CFE-CMStatistics 2024: Start Registration
View Submission - CFECMStatistics2024
A1583
Title: Experimental design for modern settings: Stories about text Authors:  Alexander Volfovsky - Duke University (United States) [presenting]
Abstract: Given two texts, the question is which one is more persuasive. Such a comparison only informs about these two texts and does not inform what elements of the text drive the causal mechanism. Since the mechanism is of interest, a tempting design is to show many texts, measure their effects, and use natural language processing to learn what features of the texts should be considered as components of a causal analysis. However, such a black-box approach (e.g. a large language model) provides insufficient control of the causal model and may lead to spurious or nonsensical results. The question of what the treatment is is first addressed when the aim is to experiment with text.

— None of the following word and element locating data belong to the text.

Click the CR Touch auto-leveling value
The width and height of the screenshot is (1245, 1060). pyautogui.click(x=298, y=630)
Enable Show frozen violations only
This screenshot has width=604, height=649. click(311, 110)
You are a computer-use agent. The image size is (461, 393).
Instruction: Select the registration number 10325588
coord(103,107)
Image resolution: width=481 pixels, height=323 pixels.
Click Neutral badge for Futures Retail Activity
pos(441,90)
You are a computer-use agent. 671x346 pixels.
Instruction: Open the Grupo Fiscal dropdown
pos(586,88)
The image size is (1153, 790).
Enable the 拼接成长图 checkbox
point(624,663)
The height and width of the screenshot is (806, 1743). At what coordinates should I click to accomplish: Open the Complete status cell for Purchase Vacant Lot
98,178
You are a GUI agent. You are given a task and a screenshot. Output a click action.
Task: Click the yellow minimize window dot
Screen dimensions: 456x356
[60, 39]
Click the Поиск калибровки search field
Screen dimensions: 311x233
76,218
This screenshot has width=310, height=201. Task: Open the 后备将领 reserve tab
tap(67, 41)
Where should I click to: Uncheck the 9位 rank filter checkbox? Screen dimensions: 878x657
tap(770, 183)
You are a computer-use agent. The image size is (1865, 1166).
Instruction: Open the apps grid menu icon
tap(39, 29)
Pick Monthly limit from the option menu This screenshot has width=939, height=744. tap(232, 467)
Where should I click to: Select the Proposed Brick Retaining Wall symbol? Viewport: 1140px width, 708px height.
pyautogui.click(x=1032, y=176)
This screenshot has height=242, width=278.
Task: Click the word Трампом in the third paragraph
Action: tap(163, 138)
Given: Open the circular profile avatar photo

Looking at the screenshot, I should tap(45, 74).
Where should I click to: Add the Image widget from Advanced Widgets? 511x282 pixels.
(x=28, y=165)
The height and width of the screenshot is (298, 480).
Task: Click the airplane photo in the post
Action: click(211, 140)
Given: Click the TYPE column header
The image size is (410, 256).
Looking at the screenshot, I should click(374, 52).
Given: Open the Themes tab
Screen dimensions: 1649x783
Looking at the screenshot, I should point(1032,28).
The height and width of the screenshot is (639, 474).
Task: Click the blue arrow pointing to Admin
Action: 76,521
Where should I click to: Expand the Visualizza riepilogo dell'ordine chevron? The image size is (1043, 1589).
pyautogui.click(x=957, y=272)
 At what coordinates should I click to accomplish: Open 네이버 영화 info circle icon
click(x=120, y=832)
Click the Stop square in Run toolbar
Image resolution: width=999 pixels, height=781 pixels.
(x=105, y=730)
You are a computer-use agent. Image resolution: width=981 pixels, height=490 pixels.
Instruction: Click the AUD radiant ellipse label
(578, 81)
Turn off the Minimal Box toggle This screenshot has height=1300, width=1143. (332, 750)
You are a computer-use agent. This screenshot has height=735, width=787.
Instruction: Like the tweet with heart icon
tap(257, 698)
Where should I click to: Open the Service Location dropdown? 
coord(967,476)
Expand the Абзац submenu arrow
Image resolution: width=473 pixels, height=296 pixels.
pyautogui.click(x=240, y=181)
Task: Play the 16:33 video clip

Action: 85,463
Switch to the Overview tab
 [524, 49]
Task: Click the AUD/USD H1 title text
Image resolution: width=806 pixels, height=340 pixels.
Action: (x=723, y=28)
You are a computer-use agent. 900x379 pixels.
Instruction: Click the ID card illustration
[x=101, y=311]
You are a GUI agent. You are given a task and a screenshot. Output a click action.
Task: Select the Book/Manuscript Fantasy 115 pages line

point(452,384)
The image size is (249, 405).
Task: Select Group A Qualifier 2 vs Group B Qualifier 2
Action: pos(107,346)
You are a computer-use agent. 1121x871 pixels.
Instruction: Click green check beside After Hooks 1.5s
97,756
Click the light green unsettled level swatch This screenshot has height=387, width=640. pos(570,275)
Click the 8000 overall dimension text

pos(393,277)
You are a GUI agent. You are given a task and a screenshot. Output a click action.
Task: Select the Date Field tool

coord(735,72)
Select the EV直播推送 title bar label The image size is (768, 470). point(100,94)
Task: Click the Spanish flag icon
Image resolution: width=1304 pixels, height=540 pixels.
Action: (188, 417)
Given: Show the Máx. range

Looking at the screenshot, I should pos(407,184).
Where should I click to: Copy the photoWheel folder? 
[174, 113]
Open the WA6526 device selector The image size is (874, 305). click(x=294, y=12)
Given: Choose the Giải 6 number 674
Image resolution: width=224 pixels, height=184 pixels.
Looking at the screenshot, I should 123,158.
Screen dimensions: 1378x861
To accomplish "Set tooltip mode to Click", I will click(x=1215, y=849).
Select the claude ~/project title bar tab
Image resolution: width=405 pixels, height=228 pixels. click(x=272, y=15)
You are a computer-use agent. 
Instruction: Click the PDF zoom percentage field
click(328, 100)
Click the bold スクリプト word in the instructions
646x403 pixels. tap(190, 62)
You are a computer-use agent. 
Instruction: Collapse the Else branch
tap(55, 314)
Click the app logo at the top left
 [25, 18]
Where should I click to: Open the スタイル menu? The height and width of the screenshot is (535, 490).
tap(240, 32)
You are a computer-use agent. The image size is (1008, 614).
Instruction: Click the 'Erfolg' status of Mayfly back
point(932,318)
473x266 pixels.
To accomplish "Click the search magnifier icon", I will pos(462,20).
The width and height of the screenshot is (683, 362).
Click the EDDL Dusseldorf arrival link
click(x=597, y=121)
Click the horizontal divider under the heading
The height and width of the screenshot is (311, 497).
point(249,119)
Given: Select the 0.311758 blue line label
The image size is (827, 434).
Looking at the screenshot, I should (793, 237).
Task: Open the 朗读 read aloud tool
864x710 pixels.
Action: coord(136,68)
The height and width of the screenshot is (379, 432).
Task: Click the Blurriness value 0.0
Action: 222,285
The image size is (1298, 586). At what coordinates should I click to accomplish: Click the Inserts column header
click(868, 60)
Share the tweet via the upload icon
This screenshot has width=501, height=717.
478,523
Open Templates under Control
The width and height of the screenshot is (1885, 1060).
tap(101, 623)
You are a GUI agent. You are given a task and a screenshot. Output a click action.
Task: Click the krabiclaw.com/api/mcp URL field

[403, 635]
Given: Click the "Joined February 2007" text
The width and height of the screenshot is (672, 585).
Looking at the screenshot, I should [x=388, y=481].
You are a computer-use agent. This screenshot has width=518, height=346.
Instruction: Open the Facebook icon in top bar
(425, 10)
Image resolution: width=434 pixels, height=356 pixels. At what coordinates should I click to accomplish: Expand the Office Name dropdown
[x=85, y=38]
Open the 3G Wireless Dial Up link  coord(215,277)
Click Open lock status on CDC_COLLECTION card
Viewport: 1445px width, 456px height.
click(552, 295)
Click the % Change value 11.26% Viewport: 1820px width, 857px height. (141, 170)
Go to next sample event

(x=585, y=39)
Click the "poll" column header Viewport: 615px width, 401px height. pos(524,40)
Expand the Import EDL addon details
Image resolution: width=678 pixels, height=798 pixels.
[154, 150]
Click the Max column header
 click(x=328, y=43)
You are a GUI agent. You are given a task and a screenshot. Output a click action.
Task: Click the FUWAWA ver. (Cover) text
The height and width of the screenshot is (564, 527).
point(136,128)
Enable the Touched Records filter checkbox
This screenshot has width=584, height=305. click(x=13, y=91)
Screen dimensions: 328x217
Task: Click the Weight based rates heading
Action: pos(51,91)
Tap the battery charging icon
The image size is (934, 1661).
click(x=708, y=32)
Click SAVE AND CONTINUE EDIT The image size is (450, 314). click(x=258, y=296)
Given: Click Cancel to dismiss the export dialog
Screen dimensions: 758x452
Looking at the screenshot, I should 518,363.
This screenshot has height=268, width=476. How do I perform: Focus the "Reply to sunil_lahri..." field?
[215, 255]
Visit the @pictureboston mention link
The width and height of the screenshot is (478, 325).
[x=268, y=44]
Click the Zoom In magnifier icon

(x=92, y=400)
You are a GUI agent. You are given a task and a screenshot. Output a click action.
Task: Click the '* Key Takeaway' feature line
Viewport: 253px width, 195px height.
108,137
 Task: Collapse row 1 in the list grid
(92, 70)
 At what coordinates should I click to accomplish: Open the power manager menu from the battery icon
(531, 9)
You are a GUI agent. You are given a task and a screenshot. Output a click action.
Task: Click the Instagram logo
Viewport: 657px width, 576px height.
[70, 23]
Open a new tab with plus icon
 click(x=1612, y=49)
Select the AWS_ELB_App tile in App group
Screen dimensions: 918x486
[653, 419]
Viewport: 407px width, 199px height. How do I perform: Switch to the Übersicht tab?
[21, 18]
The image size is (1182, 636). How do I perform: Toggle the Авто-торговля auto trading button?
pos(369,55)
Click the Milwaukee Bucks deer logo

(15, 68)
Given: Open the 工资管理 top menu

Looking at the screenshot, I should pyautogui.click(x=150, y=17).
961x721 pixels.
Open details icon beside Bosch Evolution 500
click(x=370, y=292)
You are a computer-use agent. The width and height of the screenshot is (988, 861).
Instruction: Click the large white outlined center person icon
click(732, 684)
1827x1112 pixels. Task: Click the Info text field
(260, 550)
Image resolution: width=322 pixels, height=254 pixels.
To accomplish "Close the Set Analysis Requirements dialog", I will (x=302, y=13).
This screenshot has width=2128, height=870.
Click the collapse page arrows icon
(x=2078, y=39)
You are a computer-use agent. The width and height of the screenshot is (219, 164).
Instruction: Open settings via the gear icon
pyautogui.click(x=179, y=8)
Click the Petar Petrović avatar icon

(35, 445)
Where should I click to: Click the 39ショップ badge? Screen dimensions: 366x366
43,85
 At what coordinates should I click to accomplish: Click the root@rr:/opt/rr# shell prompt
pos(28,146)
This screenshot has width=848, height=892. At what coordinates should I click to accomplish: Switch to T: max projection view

Specifically, the necessary (usually unstated) assumptions are outlined to make the text a plausible treatment. A novel experimental design is then developed that allows the researcher to control which elements of the text are being studied. For example, text is generated to study the effect of using intellectually humble language on the persuasiveness of the underlying text. Two major issues with machine learning methods are found for inferring causal effects of text. Transformer models that use learned representations of text as confounders overfit the data, inducing positivity violations. Other estimators that try to correct for text indirectly underfit the data and act like estimators that never even looked at text confounders.